Le molteplici applicazioni terapeutiche della scoperta: dal cancro alle malattie cardiovascolari

Il sistema scoperto dai Nobel è molto elegante, molto sensibile alle variazioni dei livelli di ossigeno e fondamentale in molti processi fisiologici, come l’esercizio fisico, lo sviluppo embrionale o la risposta dell’organismo ad altitudini elevate. I tre ricercatori, però, hanno vinto il premio nobel perché, al di là della loro bellezza, queste scoperte hanno avuto, nei decenni successivi, un impatto importante sulla medicina, permettendo il “miglioramento della vita delle persone”, attraverso una moltitudine di applicazioni terapeutiche, dal cancro alle malattie cardiovascolari, come ha affermato Semenza, parlando ai giornalisti nell’aula del Karolinska Institutet, pochi giorni prima della premiazione ufficiale del 10 dicembre.

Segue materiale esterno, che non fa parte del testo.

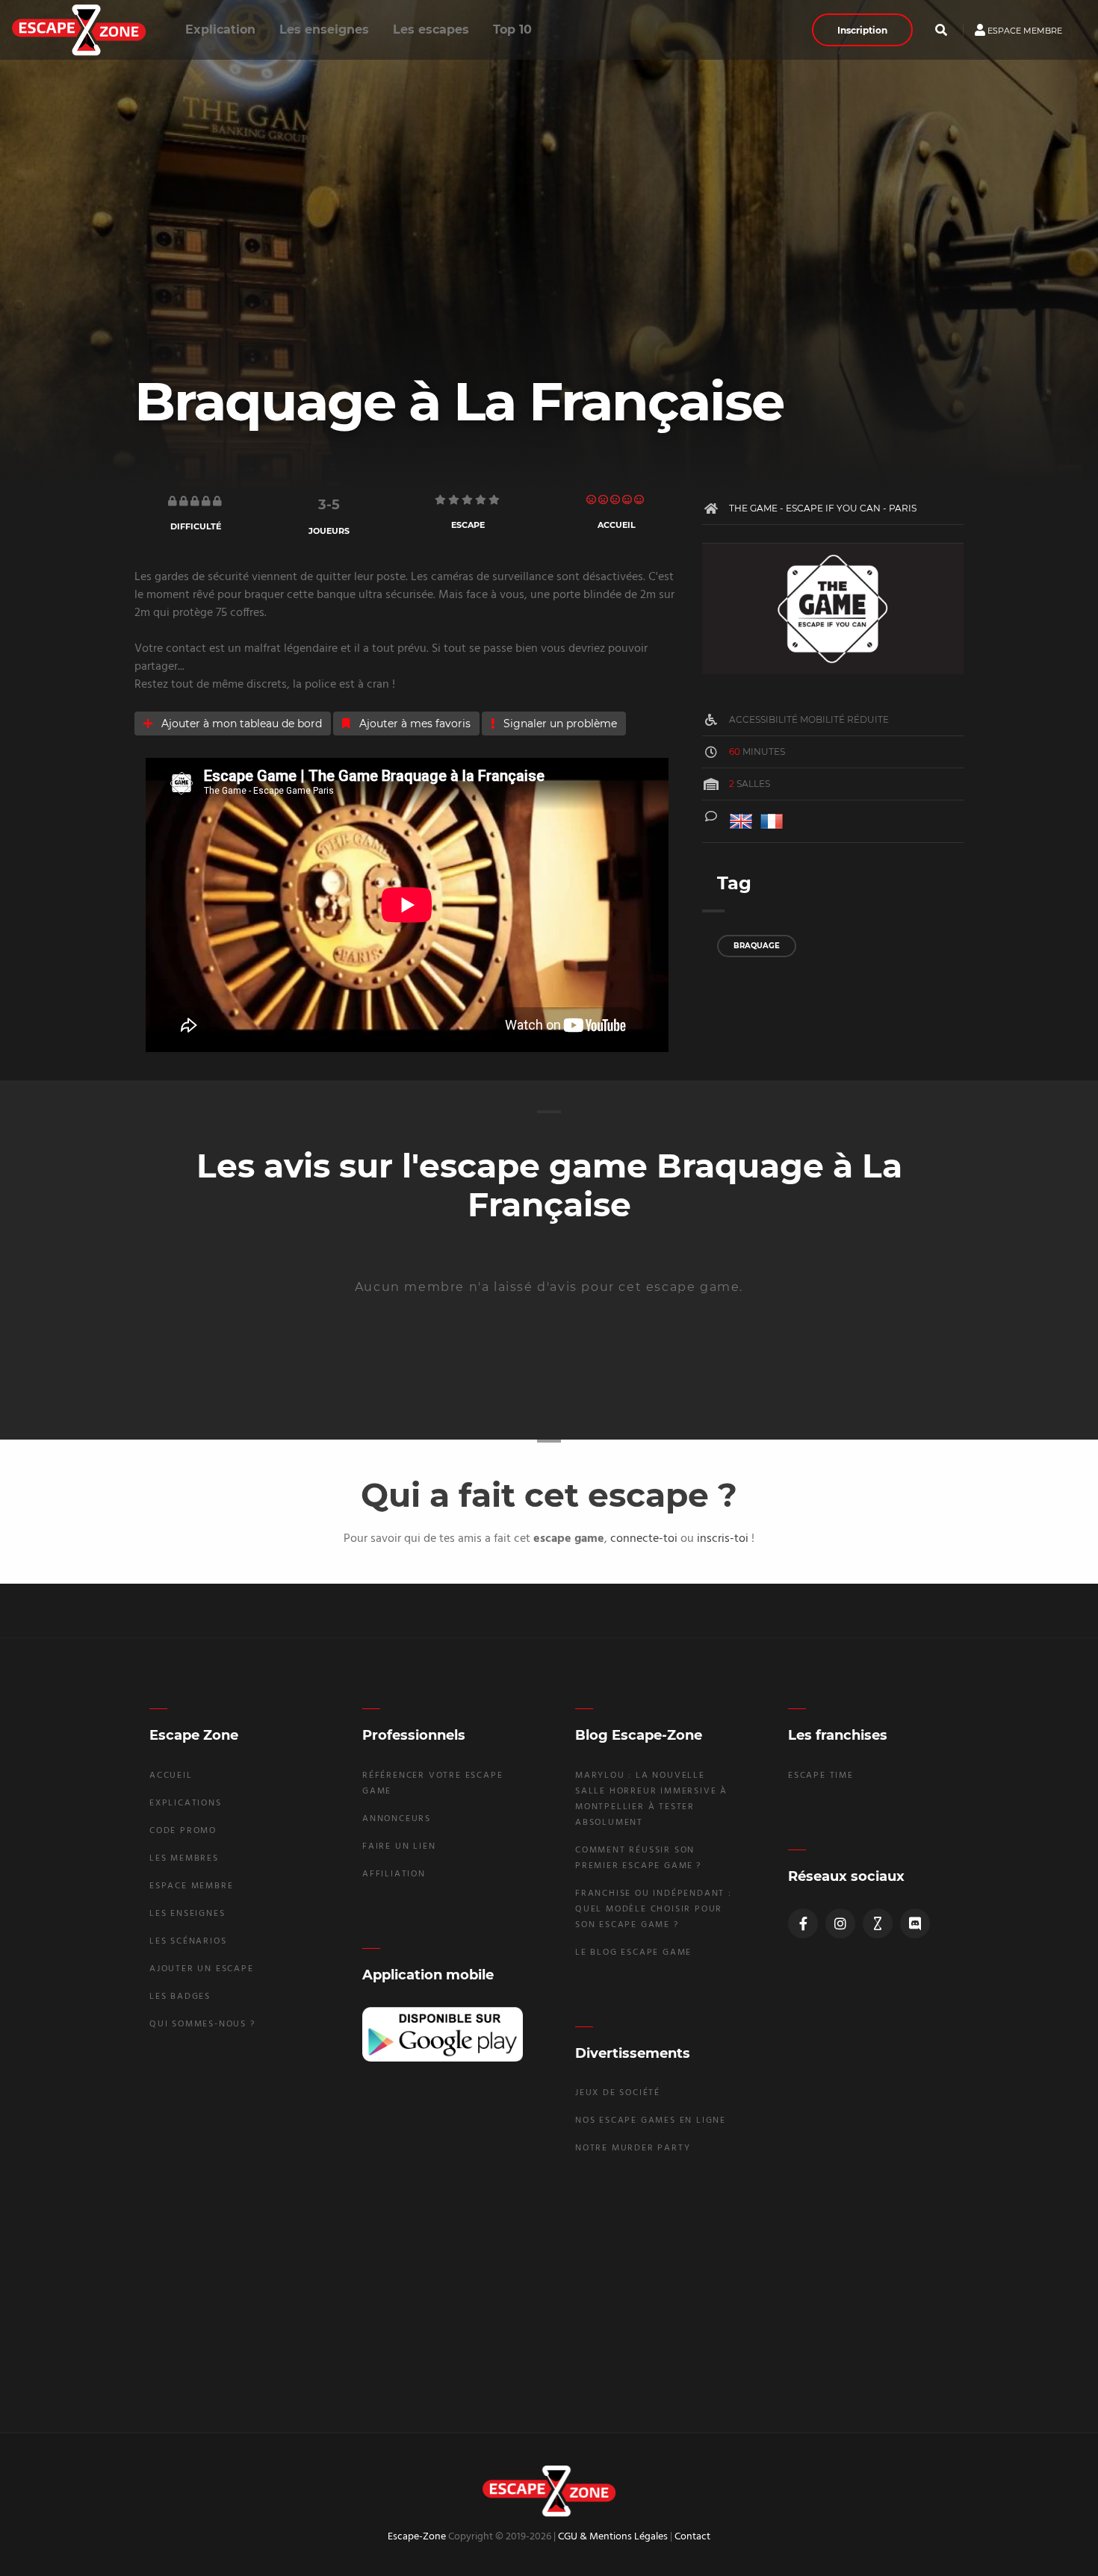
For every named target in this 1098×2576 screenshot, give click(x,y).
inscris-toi (722, 1539)
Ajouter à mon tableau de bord (240, 723)
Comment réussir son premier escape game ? (638, 1858)
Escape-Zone (417, 2536)
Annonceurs (396, 1818)
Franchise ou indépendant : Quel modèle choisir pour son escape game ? (653, 1909)
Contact (692, 2536)
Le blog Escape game (633, 1952)
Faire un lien (398, 1846)
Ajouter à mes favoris (413, 723)
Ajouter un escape (201, 1968)
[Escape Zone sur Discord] (915, 1923)
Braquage (756, 946)
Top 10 (512, 29)
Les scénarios (187, 1941)
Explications (185, 1803)
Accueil (171, 1775)
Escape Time (821, 1775)
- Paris (898, 508)
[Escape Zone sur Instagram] (840, 1923)
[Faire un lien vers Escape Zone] (878, 1923)
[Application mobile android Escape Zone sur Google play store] (442, 2034)
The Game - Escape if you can (805, 508)
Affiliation (394, 1874)
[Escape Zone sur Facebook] (803, 1923)
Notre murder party (632, 2148)
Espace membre (1023, 30)
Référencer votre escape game (432, 1783)
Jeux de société (617, 2092)
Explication (220, 29)
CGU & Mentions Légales (613, 2536)
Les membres (184, 1858)
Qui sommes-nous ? (202, 2024)
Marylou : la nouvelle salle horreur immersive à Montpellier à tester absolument (651, 1799)
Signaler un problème (558, 723)
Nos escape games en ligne (650, 2120)
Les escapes (431, 29)
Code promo (183, 1830)
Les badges (180, 1996)
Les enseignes (324, 29)
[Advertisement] (549, 2292)
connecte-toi (643, 1539)
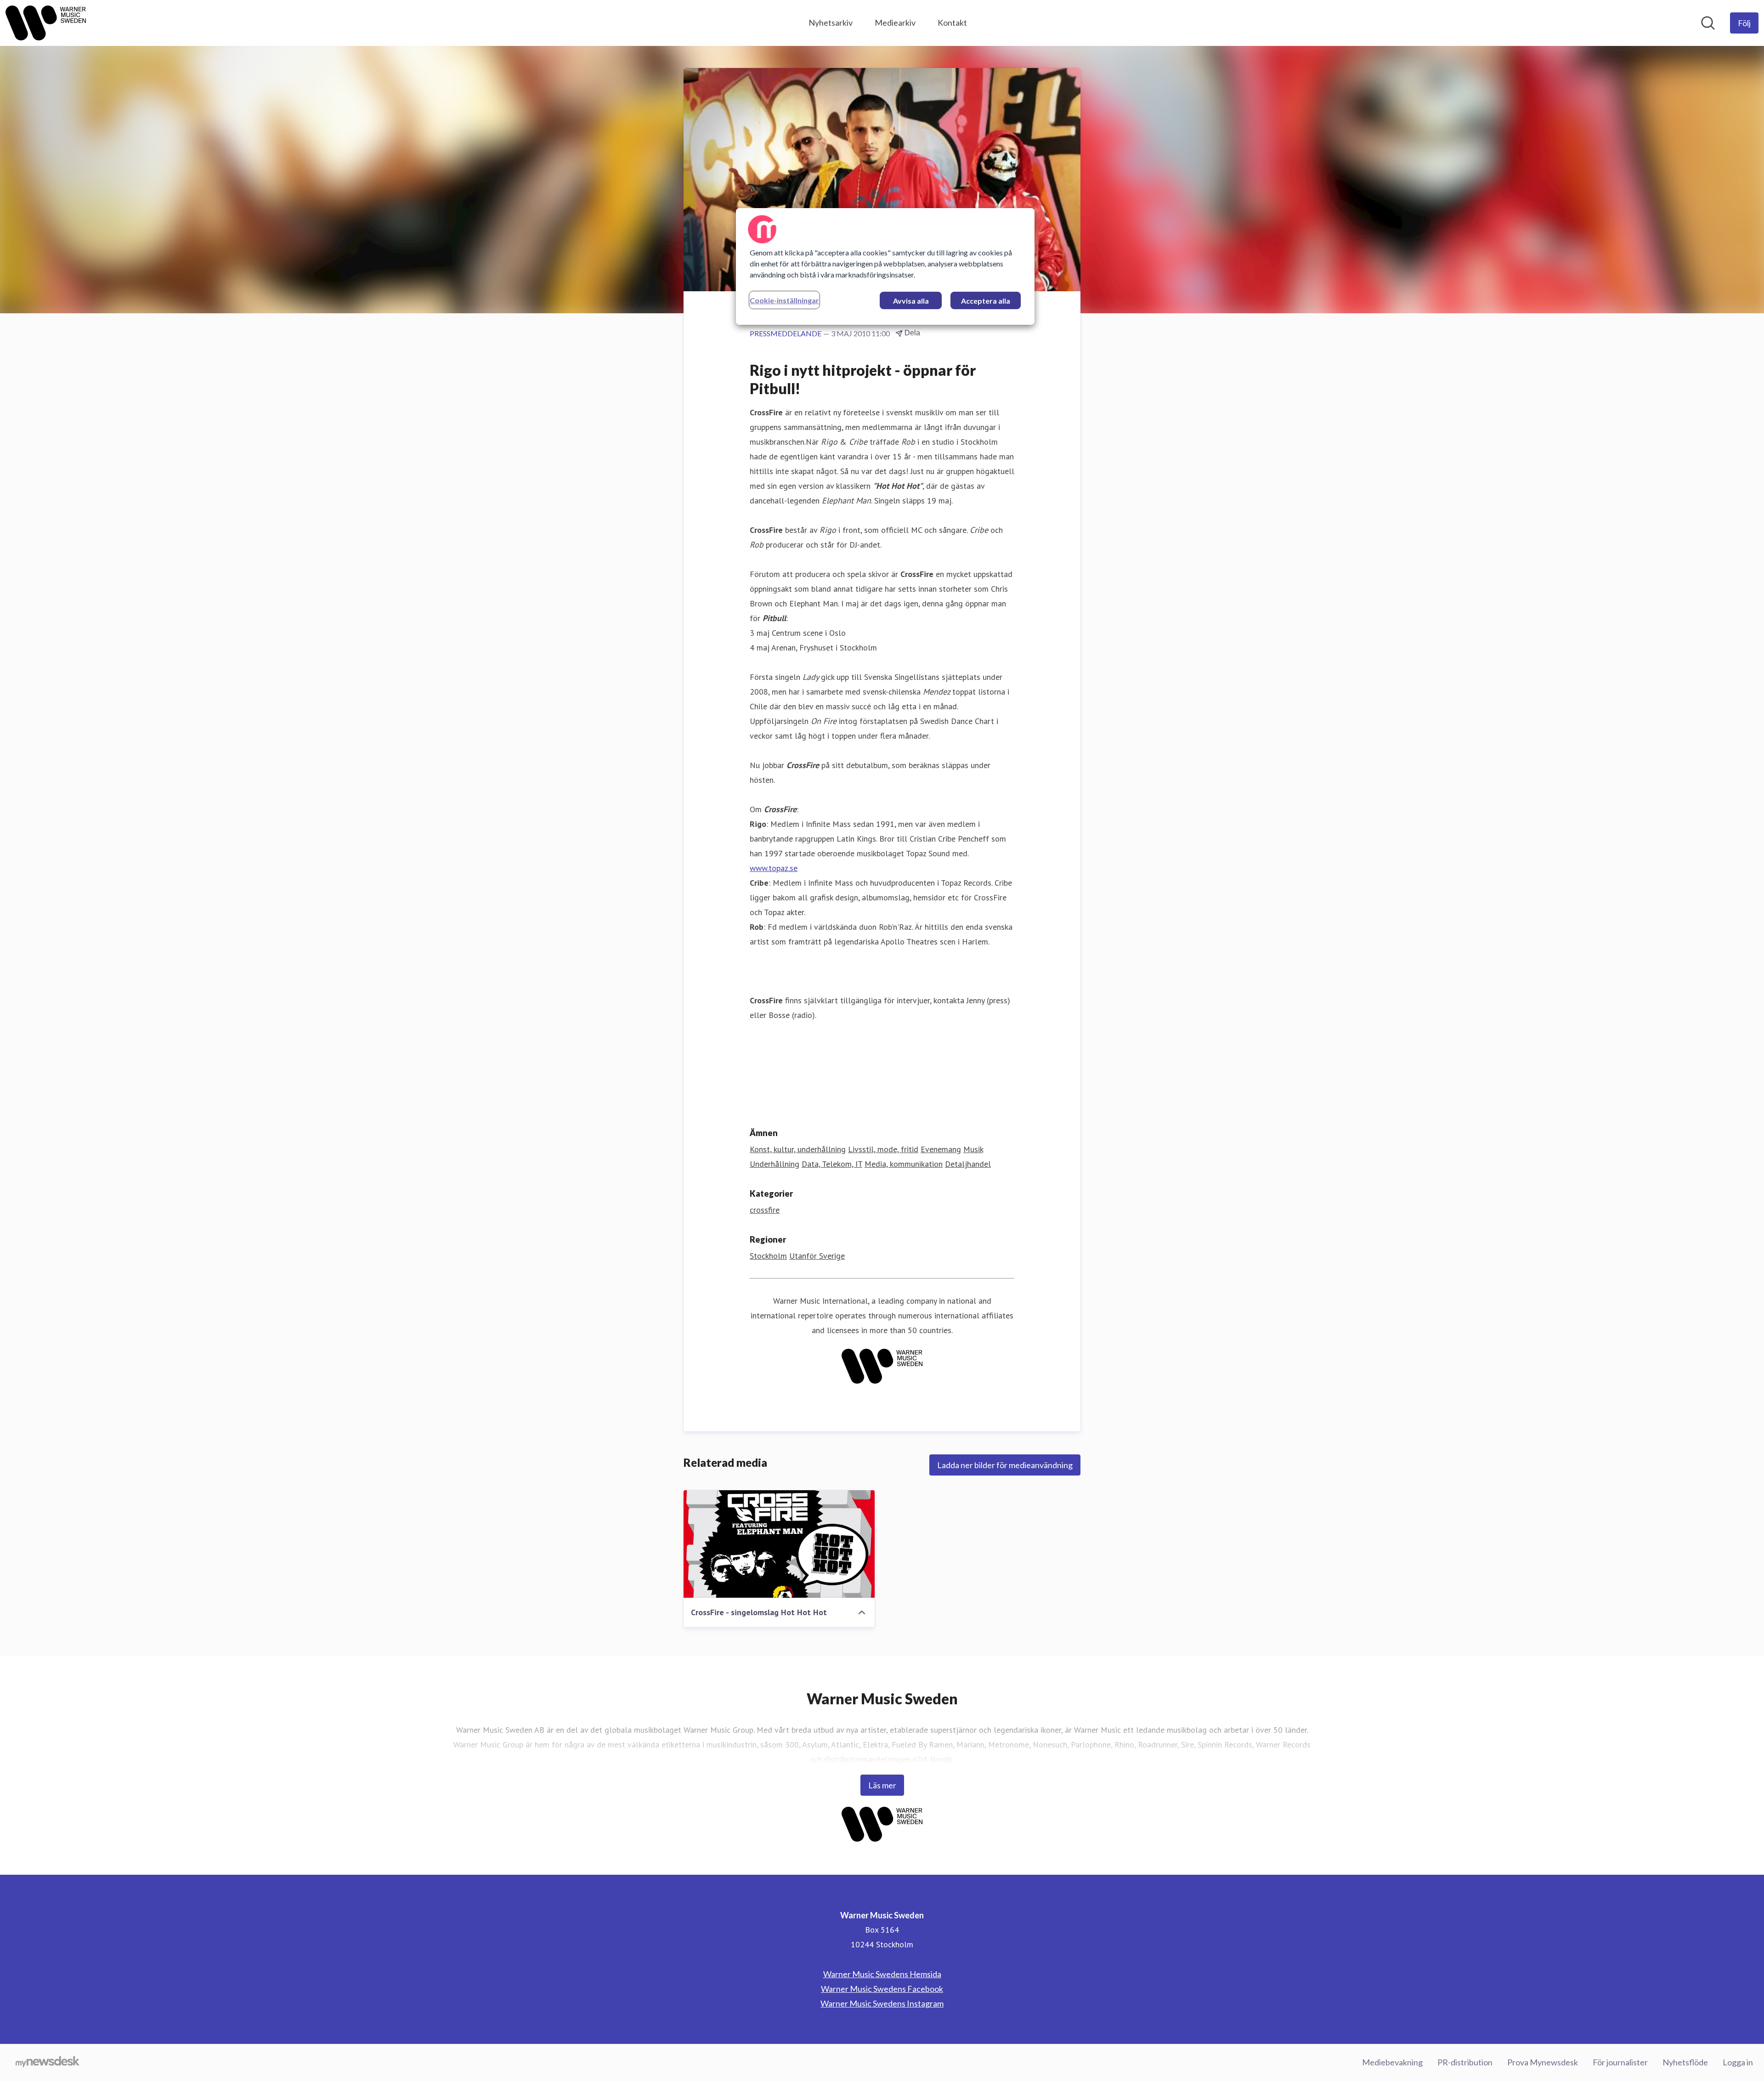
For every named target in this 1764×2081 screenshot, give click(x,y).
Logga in (1738, 2062)
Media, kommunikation (904, 1164)
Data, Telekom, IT (832, 1164)
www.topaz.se (773, 868)
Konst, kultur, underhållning (798, 1149)
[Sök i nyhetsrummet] (1708, 23)
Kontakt (952, 22)
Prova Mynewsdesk (1542, 2062)
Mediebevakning (1392, 2062)
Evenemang (941, 1149)
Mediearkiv (895, 22)
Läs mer (882, 1785)
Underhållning (774, 1164)
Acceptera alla (985, 300)
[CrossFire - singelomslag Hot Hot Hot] (779, 1544)
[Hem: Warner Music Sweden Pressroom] (46, 23)
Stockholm (768, 1255)
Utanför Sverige (817, 1255)
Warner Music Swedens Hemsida (882, 1974)
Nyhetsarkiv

“Per un medico ricercatore è veramente un sogno il fatto di poter collegare degli aspetti molecolari fondamentali alle condizioni cliniche”, ha aggiunto.
“I sensori molecolari dell’ossigeno” sono infatti diventati nei decenni bersaglio di innumerevoli farmaci. Di recente è stata dimostrata l’efficacia degli inibitori degli enzimi che idrolizzano HIF1α nel trattamento dell’anemia. Uno di questi farmaci, ha precisato Kaelin, è stato approvato di recente in Cina e in Giappone. “Presto seguirà una domanda di approvazione anche negli Stati Uniti e in Europa”.

Se in alcuni casi è interessante, da un punto di vista terapeutico, aumentare la quantità di HIF1α, in altri bisogna inibirla. La molecola ha infatti, “un suo lato oscuro”, ha precisato Semenza. Livelli elevati di HIF1α, portano ad un aumento di globuli rossi che può provocare la formazione di coaguli, infarti, ictus e ipertensione polmonare. Quantità elevate della molecola sono anche associate ad una mortalità più elevata nei pazienti malati di tumore. Sembra infatti che essa conferisca alle cellule cancerose una protezione dal sistema immunitario e dalla chemioterapia. In questi casi una strategia efficace sarebbe proprio quella di inibire l’azione di HIF. Sono stati messi a punto alcuni farmaci, ha spiegato Semenza, che impediscono al complesso HIF di formarsi, ma le molecole fin ora identificate sono state testate solo sugli animali e “non sono adatte all’uso clinico sugli uomini”. Continua quindi la ricerca di nuovi inibitori che possano rendere le cellule cancerose più vulnerabili.